→ **What you are asked to do**:
With the pictures omitted, set down exactly the lines from the one that contains "Instruction: Open the" through the last line of the data.

[Saved entries]
=== Section Start ===
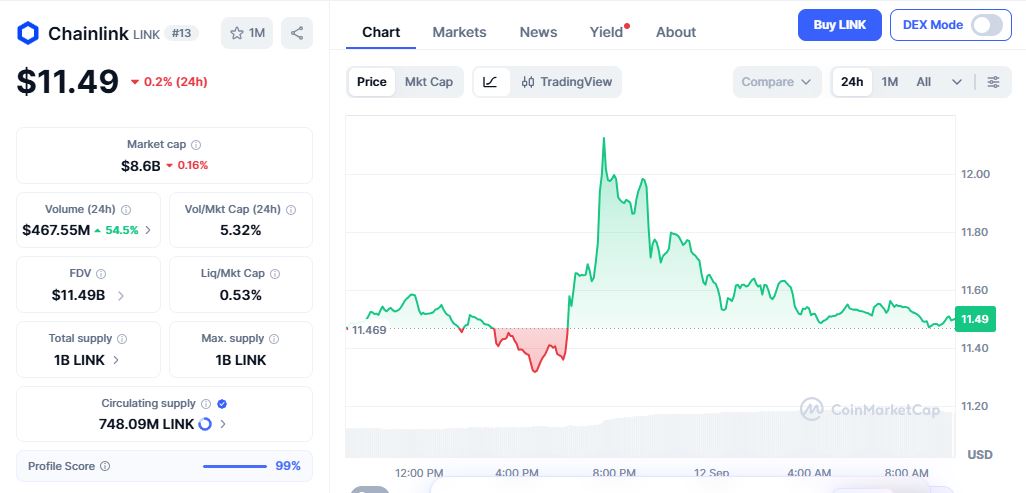Switch to line chart icon view
Screen dimensions: 1026x493
491,82
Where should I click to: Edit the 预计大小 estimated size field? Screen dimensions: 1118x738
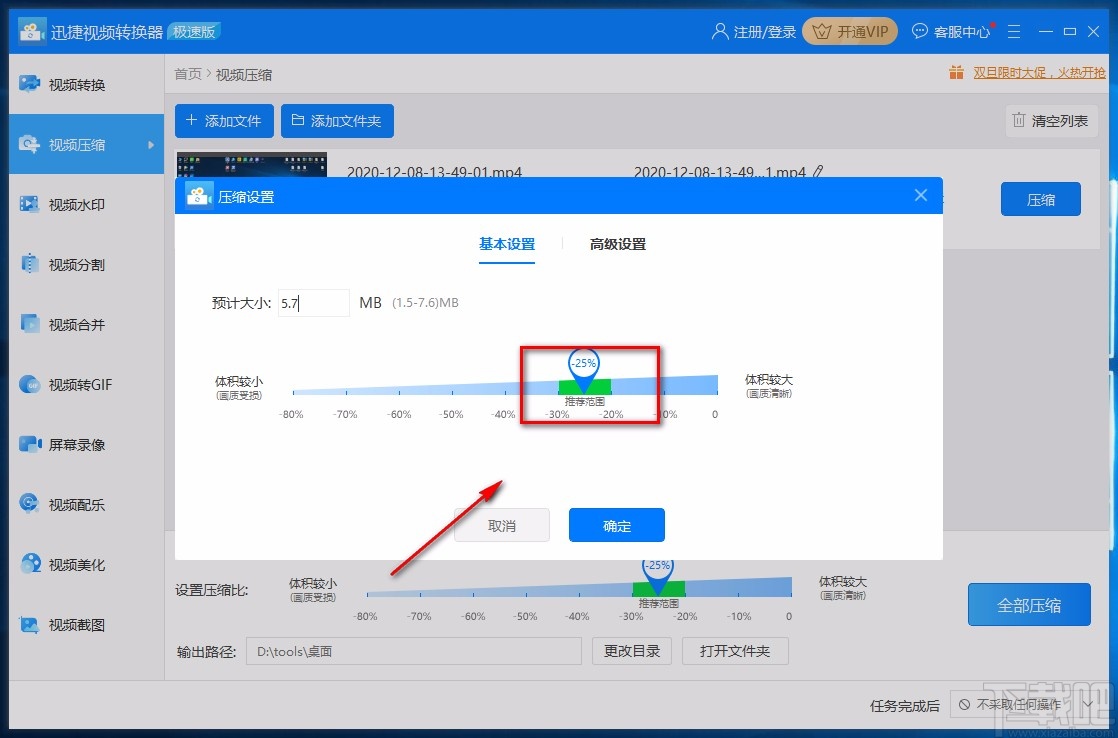coord(313,302)
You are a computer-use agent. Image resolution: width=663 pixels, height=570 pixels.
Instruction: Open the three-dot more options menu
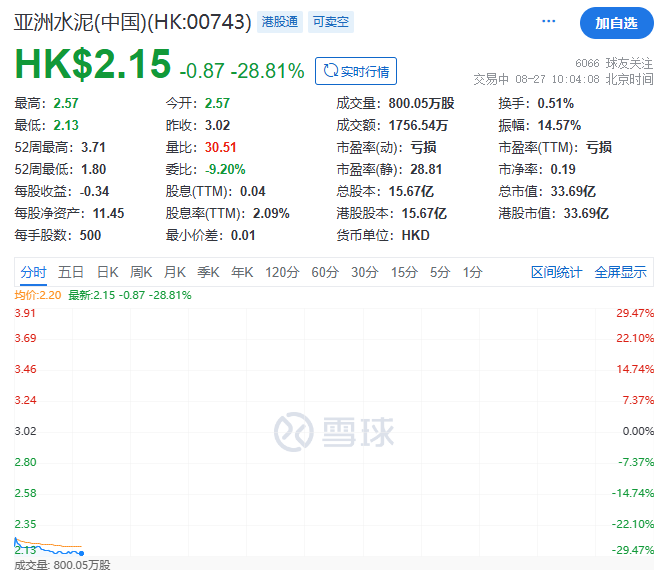549,21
=== Section End ===
→ **Your response**:
Instruction: Open the three-dot more options menu
549,21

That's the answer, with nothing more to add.